Le soufisme ou l'ivresse de Dieu


On entend par soufisme la mystique musulmane, soit l'expérience spirituelle qui, dans le cadre de l'islam, permet à celui qui la pratique de s'unir avec Dieu. Les soufis - de l'arabe sûf, laine, à cause de la pauvreté et du détachement du monde professés par les premiers adhérents - s'organisèrent dès les débuts de l'hégire (VIIe siècle) dans les villes d'Irak. Le soufisme fut tantôt toléré, tantôt proscrit par l'islam officiel qui doute qu'un croyant orthodoxe puisse rechercher l'extase - la communion avec Dieu - par des prières ou une ascèse spéciales.

La doctrine musulmane traditionnelle enseigne que la qualité de musulman comprend trois éléments fondamentaux: islam, la soumission, l'abandon à la Volonté divine; imân, la foi en Dieu et en son Messager, ihsân, la vertu, la sincérité, l'excellence. C'est sur cette troisième qualité que les maîtres soufis ont mis un accent particulier en instituant une méthode de méditation - fiqr - qui permet de pénétrer la vérité la plus profonde de l'islam. En pratique, cette méditation se réduit souvent à la technique de la litanie, qui consiste à invoquer et à répéter inlassablement le nom de Dieu (dhikr). Suivant les confréries, ces oraisons s'accompagnent de battements de tambours, d'inspirations et d'expirations, de gestes rythmés, voire de danse dans le cas des derviches tourneurs, qui aident à atteindre l'extase. Mais elles peuvent très bien être individuelles et silencieuses.

La voie soufique a inspiré un nombre considérable de penseurs, de poètes et de théologiens musulmans qui devinrent des saints et furent révérés comme tels. Parmi les plus célèbres, on peut citer Mansûr al-Hallâj (858-922), figure christique du soufisme, supplicié pour avoir dit: "Je suis la Vérité", soit "Je suis Dieu", pour signifier que Dieu parlait par sa bouche: Muhammad al-Ghezâlî (1058-1111), qui essaya de réconcilier la tradition, la raison et la mystique, ce qui lui valut le nom de "Preuve de l'Islam"; Abd al-Qâdir al-Jîlânî (1077-1166), appelé le "Sultan des Saints", fondateur de l'ordre Qâdîri: Muhy'id-Dîn Ibn Arabî (1165-1240), initiateur de la doctrine de l'unicité de l'Être suivant laquelle Dieu est omniprésent, tout émanant de lui et tout y retournant; Jalal ad-Dîn Rûmî (1207-1273), fondateur de l'ordre Mawlâwi, des derviches-tourneurs, et qui a dit: "Tous les chemins mènent à Dieu: j'ai choisi celui de la danse et de la musique."
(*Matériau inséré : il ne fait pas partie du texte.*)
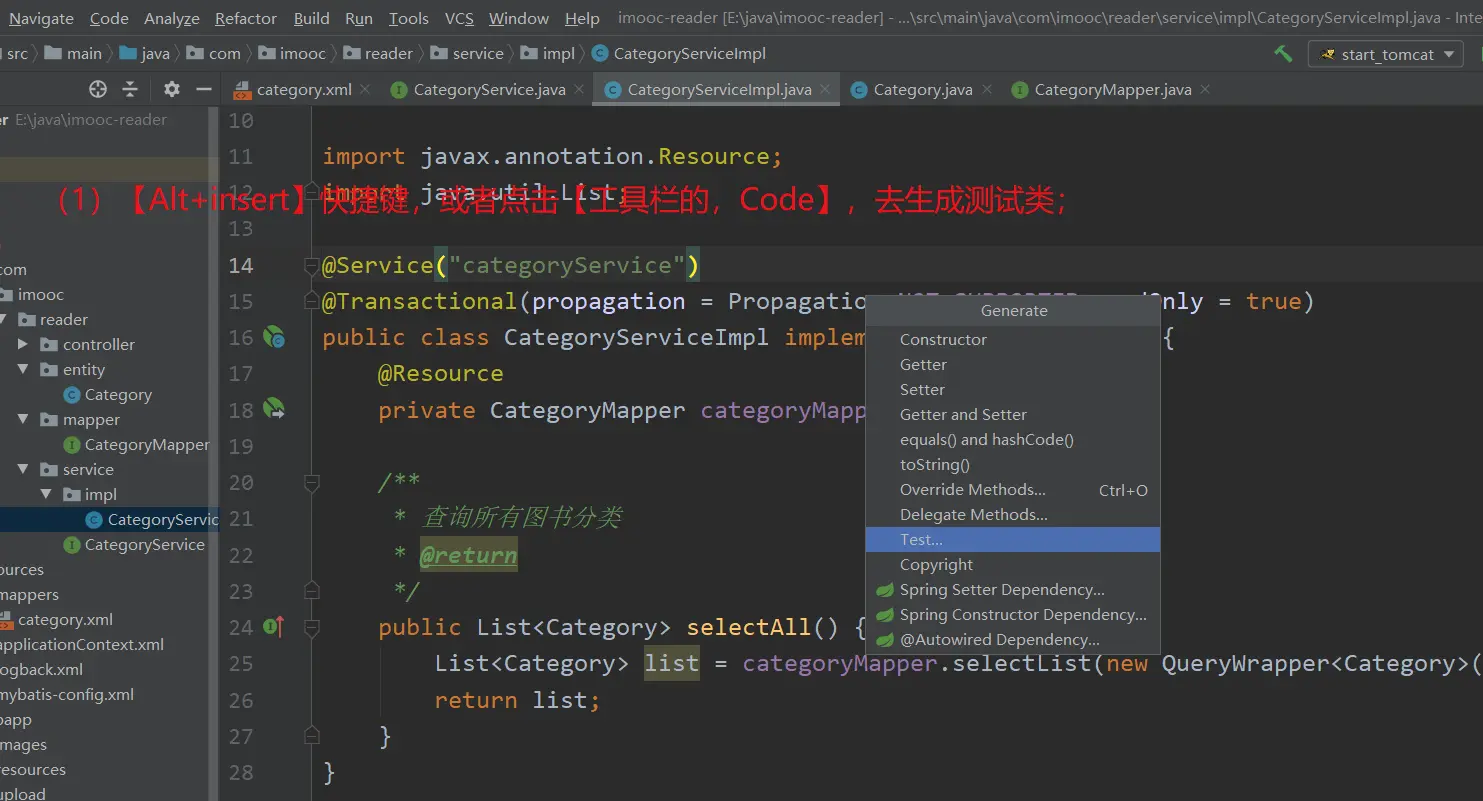Fold the selectAll method at line 24
The image size is (1483, 801).
(x=312, y=628)
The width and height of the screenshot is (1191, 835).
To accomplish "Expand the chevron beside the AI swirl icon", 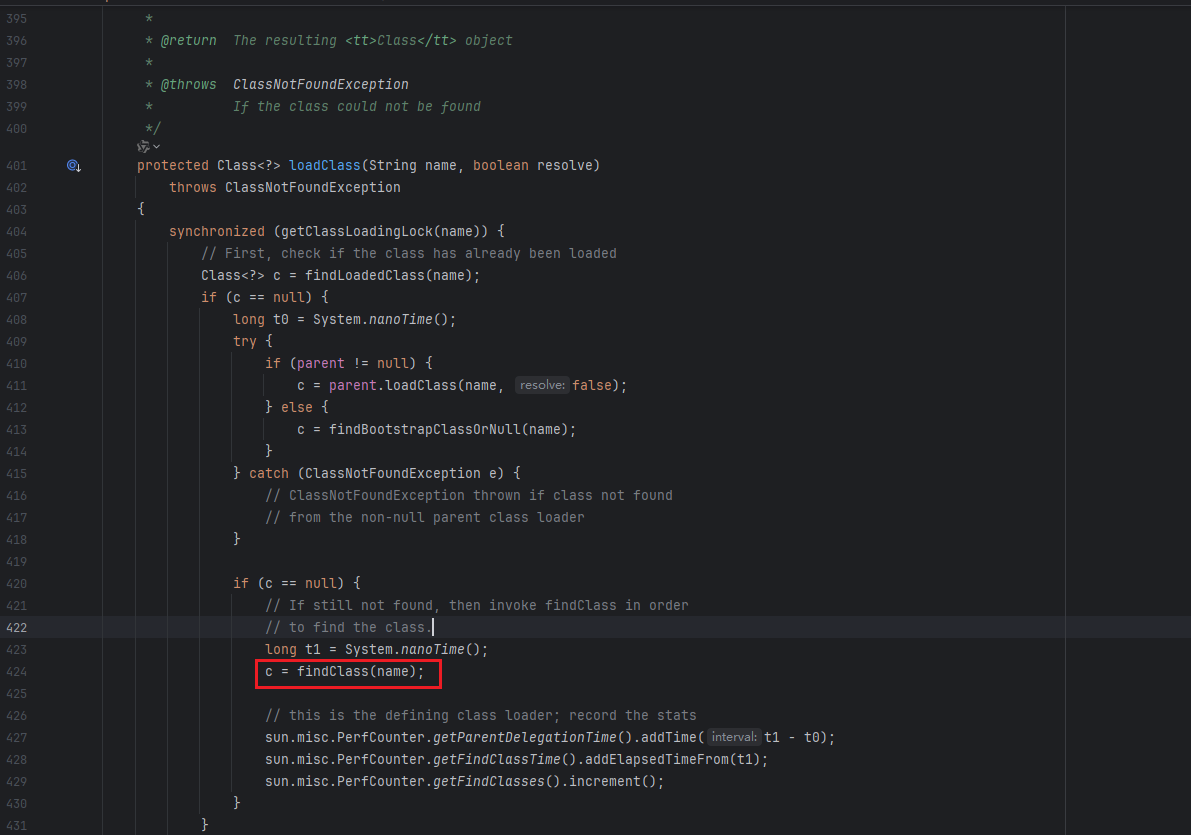I will click(156, 146).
"Une extase dont le feu ne s'éteint jamais..."
"Louable est mon ivresse licite est le nectar
Dont la vigne et son fruit n'ont pas eu de part.
A la coupe divine où je portai mes lèvres,
L'unique goutte bue, en mon âme soulève
Une extase dont le feu ne s'éteindra jamais. .
L'Amour! Lorsqu'il atteint le Coeur d'un amoureux
Fait que la nuit obscure pour lui devient clarté..."

(Al-Jîlânî) Roger Du Pasquier, Découverte de l'Islam Paris, Seuil, 1984.